The first two in-sourcing cases at the Court of Federal Claims were sharply divided on this standing issue. In Hallmark-Phoenix 3, LLC, Judge Allegra dismissed the in-sourcing case finding that plaintiff lacked prudential standing because the statutes at issue envision enforcement by legislative oversight through reports and requests to Congress – not judicial review. Hallmark-Phoenix 3, LLC v. United States, 99 Fed. Cl. 65 (2011). Judge Firestone, on the other hand, concluded that prudential standing did not apply to bid protests because the Tucker Act provided its own standing requirements and, in any event, certain in-sourcing provisions were enacted, at least in part, for the benefit of the contracting community. Santa Barbara Applied Research, Inc. v. United States, 98 Fed. Cl. 536 (2011). In Triad Logistics Services Corporation, the next in-sourcing case to emerge from the Court, Judge Horn added a new twist to the standing issues, holding that Triad was not an interested party because its contract had ended and government employees had begun performing the contract functions prior to when the complaint was filed. Triad Logistics Servs. Corp. v. United States, No. 11-43C (Fed. Cl. Apr. 16, 2012). The Triad decision ultimately left observers with more questions than answers, such as what exactly is an interested party and what would happen if a contract ended by its own terms during the litigation.
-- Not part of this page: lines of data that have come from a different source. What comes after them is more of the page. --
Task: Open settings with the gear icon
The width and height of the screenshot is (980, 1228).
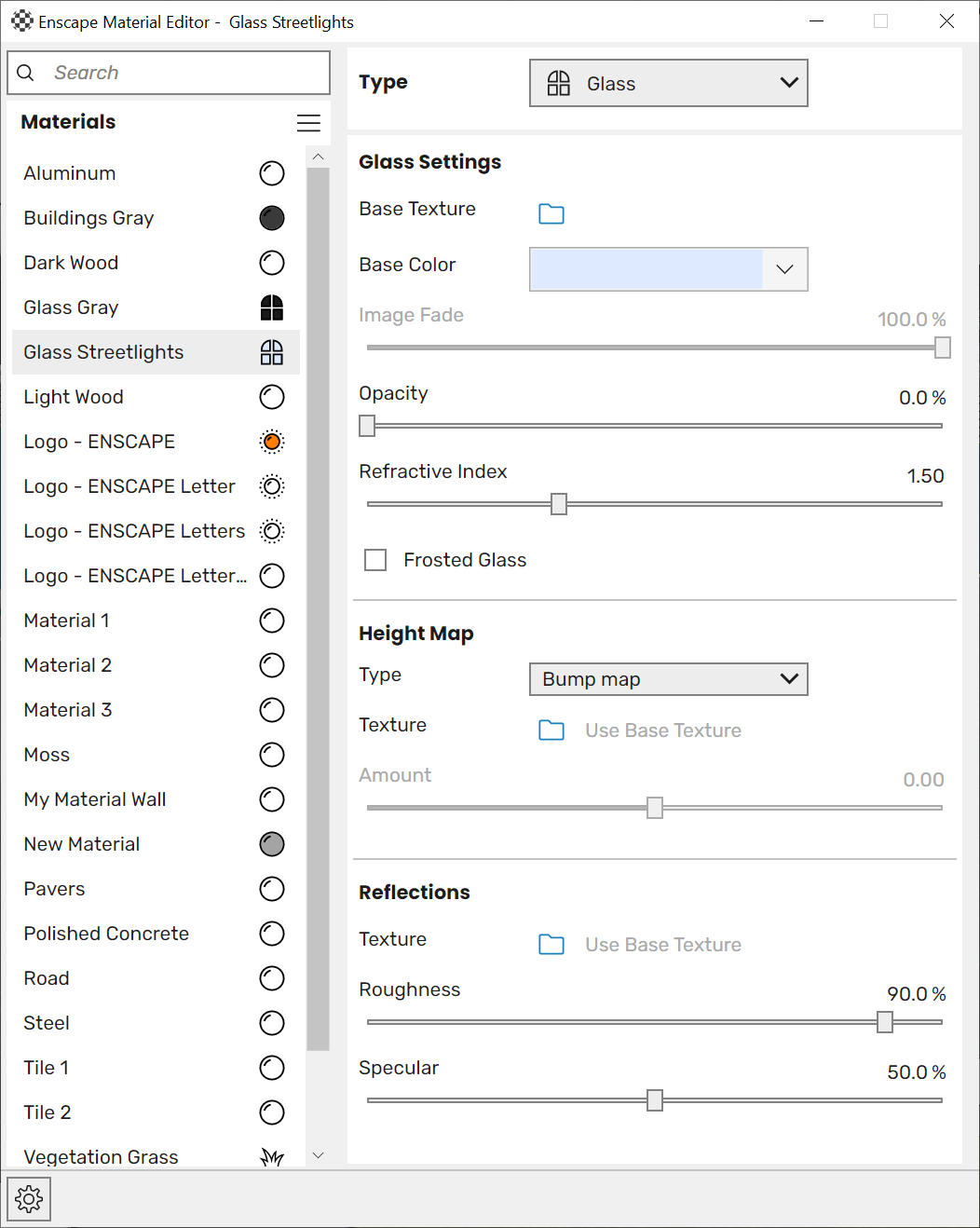Action: point(29,1199)
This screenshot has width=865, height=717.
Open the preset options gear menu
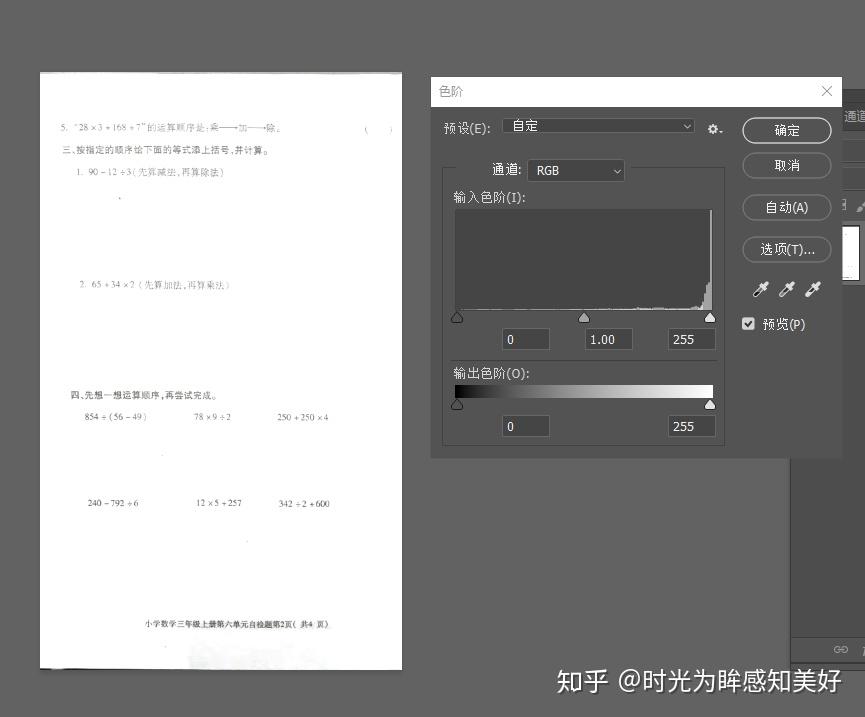pyautogui.click(x=714, y=129)
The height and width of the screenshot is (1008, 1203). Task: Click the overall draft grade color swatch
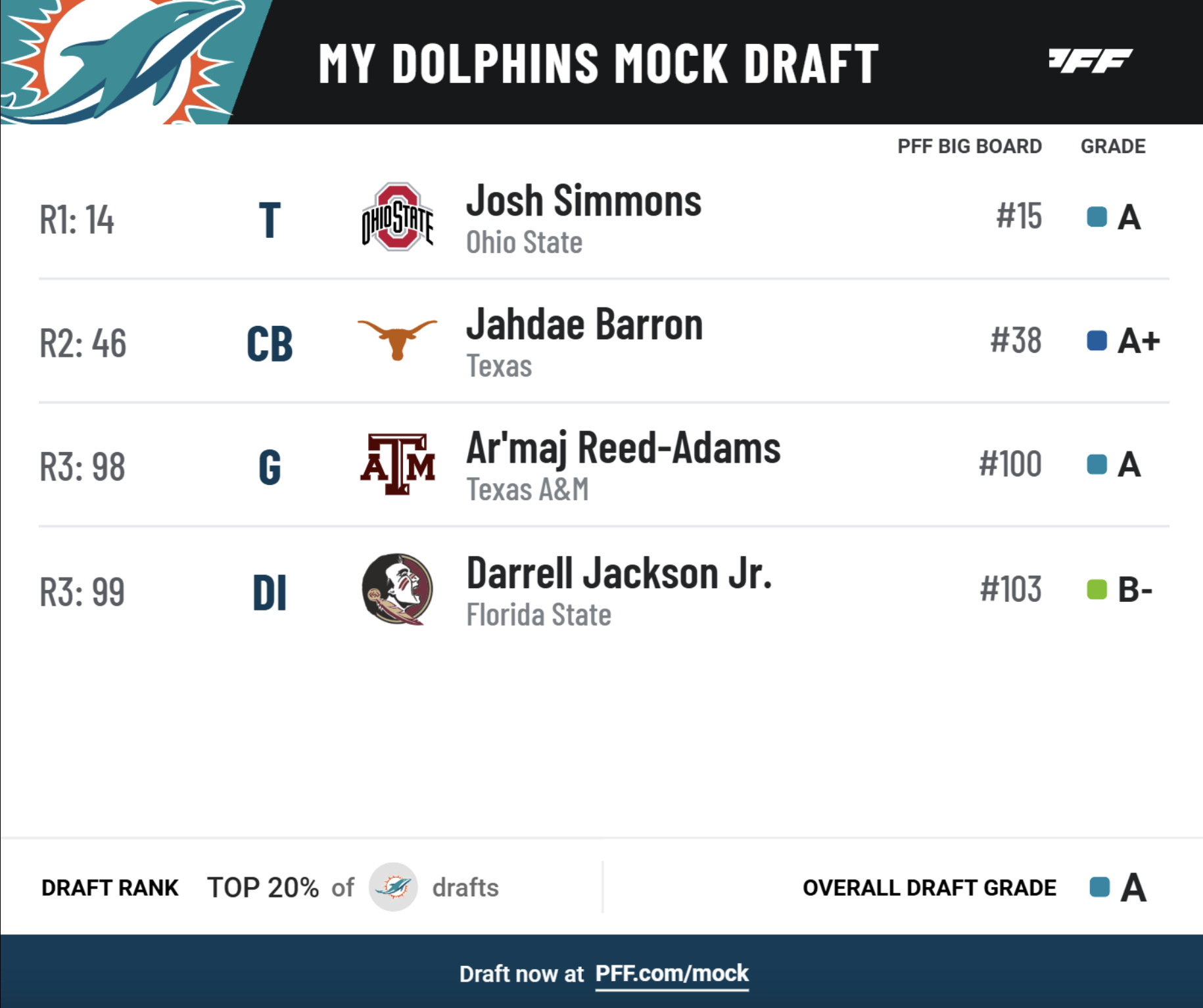point(1100,887)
Fortunately, we did not have to wait long for the answer. Readers of this blog know that we have been keeping our eyes on the case of Elmendorf Support Services. In that case, Judge Bruggink held that the Court had jurisdiction over in-sourcing matters and standing was conferred by the Tucker Act and the “rather generous” definition of procurement supplied by the Federal Circuit in Distributed Solutions. Elmendorf Support Services v. United States, No. 12-346C (Fed. Cl. Jun. 22, 2012) (citing Distributed Solutions, Inc. v. United States, 539 F.3d 1340, 1346 (Fed. Cir. 2008)). However, Judge Bruggink denied plaintiff’s motion for a preliminary injunction and, therefore, the contract at issue in the litigation ended by its own terms on June 29, 2012. Shortly thereafter, the Air Force in-sourced the services previously provided by the plaintiff and on July 2, 2012, the United States filed a motion to dismiss the case as moot.
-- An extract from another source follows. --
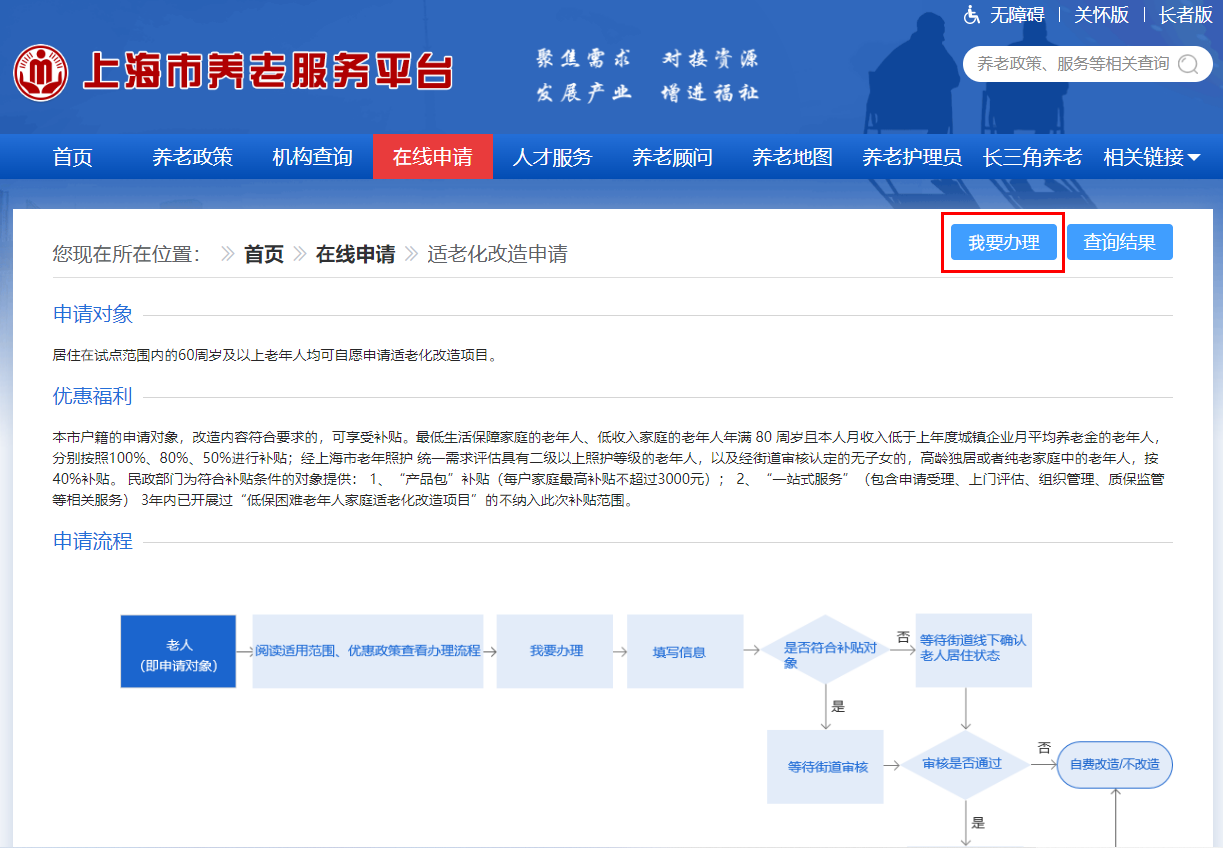Open the 养老护理员 navigation item
1223x848 pixels.
point(912,157)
Last week, Judge Bruggink granted Defendant’s motion to dismiss, finding that plaintiff no longer had standing. Elmendorf Support Services v. United States, No. 12-346C (Fed. Cl. Sep. 10, 2012) (unpublished order). The Court reasoned that although jurisdiction is normally fixed at the time of filing a suit, the litigant must maintain a posture in which the injury suffered could be redressed by a favorable judicial decision. Here, the Court concluded that there is no longer any redress for the plaintiff’s injury and therefore it lost its standing when its contractual relationship with the Air Force ended. In this regard, the Court held that even though plaintiff may be willing to quickly step in to resume performance, the Air Force, according to the Court, “no longer has the option of avoiding rules dictating competition; it would have to consider opening such an interim contract to other bidders.”
Although the Court’s decision has a sense of logic to it, the opinion still feels a bit ironic. The Court states that the plaintiff must maintain a posture in which judicial redress is possible, yet the Court denied plaintiff’s motion for a preliminary injunction. Even the Court’s assertion that there is no judicial redress seems to overlook the possibility that while continued performance under the original contract may no longer be possible, a proper competitive solicitation could, potentially, redress plaintiff’s injury. As well, the Court criticizes the plaintiff for waiting so long after the in-sourcing plan was announced to file its complaint, but fails to identify how plaintiff’s inactions affected the legal merits of the ruling other than perhaps to imply that it was plaintiff’s fault the contract expired during the pendency of the litigation.
Regardless, this is now the second case to come out the Court of Federal Claim to hold that an active contract is required to establish and maintain standing for an in-sourcing claim. The lesson is clear – if the government is in-sourcing your contract, file your protest as soon as possible.